Dysregulation of an imprinted gene network reproducibly produces lean and obese, but not intermediate, phenotypes in both mouse and man, according to a new study by J. Andrew Pospisilik and colleagues. This phenomenon, termed bi-stable epigenetic obesity by the investigators, suggests that polyphenism — distinct phenotypes produced by the same genotype — exists in mammals.

Analysis of large cohorts of isogenic Trim28 haploinsufficient mice (controlled for factors influencing growth and metabolism) revealed two discrete populations of offspring: one obese (with increased adipose depot mass) and the other lean. Obesity was inherited in a non-Mendelian manner and the two phenotypes persisted 7 years of backcrossing and inbreeding. Characterization of the molecular events underlying the obese state in Trim28 mutant mice revealed downregulation of the IGN1 imprinted gene network, which includes Nnat1, Peg3, Cdkn1c and Plag1. Targeted deletion of select members of this gene cluster recapitulated the phenotypes of Trim28 haploinsufficient mice, with offspring being either lean or obese. These findings confirm that IGN1 dysregulation specifies 'on' and 'off' obese states.

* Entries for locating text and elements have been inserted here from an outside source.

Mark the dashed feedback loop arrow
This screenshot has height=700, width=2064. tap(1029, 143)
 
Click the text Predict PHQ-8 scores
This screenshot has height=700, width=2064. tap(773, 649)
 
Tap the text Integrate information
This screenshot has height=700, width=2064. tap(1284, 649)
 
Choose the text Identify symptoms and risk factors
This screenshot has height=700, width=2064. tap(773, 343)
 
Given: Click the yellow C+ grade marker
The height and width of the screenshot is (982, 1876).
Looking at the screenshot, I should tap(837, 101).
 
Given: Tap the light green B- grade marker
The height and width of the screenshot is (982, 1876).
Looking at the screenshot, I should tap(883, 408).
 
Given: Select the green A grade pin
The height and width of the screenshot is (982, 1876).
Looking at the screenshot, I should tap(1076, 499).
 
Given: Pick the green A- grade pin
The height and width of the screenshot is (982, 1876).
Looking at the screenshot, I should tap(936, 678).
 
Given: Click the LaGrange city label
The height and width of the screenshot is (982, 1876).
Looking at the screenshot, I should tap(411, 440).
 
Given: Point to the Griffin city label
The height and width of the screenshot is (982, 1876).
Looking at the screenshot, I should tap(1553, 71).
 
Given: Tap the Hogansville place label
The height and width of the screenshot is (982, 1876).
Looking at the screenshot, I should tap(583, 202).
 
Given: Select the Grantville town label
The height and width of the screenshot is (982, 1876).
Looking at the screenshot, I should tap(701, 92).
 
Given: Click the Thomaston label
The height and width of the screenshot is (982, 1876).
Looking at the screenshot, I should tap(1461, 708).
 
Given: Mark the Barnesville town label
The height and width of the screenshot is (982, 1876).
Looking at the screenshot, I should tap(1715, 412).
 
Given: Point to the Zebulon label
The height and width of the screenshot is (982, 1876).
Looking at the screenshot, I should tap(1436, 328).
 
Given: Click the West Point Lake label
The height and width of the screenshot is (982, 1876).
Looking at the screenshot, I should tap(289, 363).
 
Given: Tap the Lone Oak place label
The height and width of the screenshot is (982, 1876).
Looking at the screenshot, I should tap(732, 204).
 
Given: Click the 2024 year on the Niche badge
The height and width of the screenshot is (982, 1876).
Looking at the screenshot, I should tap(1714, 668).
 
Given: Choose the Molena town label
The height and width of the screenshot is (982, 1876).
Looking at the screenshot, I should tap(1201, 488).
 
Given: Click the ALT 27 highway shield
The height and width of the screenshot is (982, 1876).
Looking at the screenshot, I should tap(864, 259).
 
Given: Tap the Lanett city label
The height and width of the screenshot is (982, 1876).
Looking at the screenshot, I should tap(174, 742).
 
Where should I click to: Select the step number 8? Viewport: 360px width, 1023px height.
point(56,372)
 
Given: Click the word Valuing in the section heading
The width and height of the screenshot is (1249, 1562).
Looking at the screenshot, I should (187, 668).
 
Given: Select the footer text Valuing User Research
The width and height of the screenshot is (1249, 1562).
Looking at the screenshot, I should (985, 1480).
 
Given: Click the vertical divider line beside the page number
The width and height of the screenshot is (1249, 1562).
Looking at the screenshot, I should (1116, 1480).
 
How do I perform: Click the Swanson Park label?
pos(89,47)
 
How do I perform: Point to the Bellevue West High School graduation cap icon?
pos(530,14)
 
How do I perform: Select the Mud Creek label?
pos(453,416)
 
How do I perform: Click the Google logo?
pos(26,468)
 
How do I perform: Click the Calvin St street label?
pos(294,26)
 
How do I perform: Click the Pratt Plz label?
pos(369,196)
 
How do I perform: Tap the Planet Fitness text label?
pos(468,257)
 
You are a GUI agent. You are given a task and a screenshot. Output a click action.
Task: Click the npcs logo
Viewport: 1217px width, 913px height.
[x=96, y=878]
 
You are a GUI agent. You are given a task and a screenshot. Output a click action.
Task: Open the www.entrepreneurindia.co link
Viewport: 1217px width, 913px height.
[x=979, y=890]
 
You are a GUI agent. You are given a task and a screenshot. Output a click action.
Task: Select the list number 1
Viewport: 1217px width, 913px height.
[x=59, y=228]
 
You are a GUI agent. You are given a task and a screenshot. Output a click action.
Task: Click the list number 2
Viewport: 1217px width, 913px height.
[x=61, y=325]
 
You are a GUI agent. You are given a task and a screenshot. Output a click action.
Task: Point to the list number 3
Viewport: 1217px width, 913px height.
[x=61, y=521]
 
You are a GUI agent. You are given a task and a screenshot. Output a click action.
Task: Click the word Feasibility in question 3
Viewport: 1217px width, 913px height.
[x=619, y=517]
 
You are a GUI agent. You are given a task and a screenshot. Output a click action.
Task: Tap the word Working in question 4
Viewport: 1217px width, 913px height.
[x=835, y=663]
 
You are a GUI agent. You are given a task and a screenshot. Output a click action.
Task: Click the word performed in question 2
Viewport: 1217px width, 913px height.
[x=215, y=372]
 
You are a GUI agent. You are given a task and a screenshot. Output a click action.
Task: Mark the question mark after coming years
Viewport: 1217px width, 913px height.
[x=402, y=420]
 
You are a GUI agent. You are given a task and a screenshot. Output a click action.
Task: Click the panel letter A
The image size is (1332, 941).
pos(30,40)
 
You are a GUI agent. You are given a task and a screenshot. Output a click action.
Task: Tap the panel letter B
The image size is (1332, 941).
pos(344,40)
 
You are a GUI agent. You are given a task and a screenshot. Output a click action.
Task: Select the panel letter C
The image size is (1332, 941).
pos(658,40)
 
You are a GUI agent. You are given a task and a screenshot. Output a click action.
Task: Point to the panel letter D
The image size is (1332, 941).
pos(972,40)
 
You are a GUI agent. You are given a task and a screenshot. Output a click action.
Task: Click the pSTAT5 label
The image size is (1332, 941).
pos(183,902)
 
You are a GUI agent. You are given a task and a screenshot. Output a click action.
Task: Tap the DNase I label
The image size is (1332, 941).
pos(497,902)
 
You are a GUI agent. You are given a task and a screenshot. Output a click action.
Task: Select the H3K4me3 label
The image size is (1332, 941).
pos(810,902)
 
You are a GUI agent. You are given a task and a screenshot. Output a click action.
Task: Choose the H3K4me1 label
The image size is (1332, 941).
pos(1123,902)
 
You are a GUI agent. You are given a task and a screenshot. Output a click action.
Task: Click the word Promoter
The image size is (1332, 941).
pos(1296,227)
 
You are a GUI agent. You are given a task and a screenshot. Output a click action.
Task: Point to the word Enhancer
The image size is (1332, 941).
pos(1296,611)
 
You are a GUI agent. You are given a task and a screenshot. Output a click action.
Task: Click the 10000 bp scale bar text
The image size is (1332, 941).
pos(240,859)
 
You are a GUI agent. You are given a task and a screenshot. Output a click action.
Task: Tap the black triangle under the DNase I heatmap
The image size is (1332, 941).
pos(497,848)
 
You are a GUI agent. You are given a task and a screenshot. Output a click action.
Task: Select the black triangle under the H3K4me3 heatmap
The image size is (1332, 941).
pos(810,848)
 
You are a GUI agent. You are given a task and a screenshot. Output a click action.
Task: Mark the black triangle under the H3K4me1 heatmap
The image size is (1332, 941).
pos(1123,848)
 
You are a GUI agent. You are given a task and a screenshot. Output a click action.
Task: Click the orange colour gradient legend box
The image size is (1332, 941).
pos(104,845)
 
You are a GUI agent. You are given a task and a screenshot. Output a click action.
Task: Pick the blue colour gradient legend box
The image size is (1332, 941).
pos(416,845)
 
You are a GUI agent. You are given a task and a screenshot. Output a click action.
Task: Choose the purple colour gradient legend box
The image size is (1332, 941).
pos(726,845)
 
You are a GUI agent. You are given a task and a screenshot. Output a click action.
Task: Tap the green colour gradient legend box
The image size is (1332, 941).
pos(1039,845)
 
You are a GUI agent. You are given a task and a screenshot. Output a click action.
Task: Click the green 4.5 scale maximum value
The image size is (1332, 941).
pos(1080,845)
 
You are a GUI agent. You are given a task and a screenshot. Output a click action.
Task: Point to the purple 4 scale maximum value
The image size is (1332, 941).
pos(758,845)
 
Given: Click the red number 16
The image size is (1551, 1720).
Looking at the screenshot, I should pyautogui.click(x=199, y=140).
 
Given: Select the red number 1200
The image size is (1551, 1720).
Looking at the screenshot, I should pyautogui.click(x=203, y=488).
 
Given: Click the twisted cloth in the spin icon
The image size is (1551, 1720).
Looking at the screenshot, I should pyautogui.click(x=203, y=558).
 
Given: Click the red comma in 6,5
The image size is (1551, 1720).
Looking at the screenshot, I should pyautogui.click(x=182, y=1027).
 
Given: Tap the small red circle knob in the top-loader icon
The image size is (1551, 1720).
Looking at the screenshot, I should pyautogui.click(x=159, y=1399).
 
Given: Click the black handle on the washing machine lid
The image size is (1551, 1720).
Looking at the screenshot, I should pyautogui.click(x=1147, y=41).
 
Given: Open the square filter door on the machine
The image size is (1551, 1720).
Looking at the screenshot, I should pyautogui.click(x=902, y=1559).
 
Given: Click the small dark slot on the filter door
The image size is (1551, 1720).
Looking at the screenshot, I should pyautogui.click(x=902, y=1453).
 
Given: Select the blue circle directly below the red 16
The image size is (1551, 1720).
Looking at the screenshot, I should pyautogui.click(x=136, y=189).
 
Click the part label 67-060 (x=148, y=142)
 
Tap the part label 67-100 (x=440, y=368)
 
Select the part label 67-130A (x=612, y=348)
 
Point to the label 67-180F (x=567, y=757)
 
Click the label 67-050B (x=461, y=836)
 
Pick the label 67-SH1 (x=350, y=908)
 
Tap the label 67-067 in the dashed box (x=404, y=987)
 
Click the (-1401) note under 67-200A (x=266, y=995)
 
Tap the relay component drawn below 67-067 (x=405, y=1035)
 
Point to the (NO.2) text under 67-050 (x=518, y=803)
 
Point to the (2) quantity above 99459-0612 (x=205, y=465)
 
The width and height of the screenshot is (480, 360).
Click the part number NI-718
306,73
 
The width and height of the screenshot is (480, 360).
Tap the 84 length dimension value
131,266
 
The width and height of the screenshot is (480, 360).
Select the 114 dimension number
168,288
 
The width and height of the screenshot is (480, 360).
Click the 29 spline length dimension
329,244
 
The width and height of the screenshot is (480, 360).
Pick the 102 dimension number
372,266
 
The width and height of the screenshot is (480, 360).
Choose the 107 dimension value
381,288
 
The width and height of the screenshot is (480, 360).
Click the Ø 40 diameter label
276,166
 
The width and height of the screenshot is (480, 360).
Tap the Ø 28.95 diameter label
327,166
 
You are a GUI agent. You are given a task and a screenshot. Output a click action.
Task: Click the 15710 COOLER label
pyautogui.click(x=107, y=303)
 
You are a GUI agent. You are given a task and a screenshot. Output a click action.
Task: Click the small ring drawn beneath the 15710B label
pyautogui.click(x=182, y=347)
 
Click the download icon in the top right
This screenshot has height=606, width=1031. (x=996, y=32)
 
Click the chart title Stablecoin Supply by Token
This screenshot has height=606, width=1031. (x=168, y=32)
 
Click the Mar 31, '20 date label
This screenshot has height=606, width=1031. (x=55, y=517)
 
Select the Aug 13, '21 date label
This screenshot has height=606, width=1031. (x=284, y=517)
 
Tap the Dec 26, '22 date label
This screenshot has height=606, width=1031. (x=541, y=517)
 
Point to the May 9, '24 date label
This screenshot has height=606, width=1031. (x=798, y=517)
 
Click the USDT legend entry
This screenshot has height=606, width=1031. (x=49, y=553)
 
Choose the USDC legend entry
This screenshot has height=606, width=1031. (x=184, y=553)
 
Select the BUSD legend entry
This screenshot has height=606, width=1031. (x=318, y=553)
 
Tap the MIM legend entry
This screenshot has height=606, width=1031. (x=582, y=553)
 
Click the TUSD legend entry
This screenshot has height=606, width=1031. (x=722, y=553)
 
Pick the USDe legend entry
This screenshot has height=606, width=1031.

To investigate whether bi-stable epigenetic obesity also exists in humans, the researchers performed transcriptome analysis of adipose tissue samples from lean and obese pre-pubertal children. Compared with lean children, those with obesity had marked reductions in both TRIM28 levels in adipose tissue and IGN1 pathway expression, mimicking the results from Trim28 haploinsufficient mice. Furthermore, analysis of BMI distributions in the general population suggested the existence of two different subpopulations, consistent with the idea of polyphenism.

The findings could explain the 'missing' heritability in genome-wide association studies of obesity. “These studies assume that major digital (on/off) and stable epigenetic phenotypes like the one here, do not exist,” explains Pospisilik. “We show that they do.”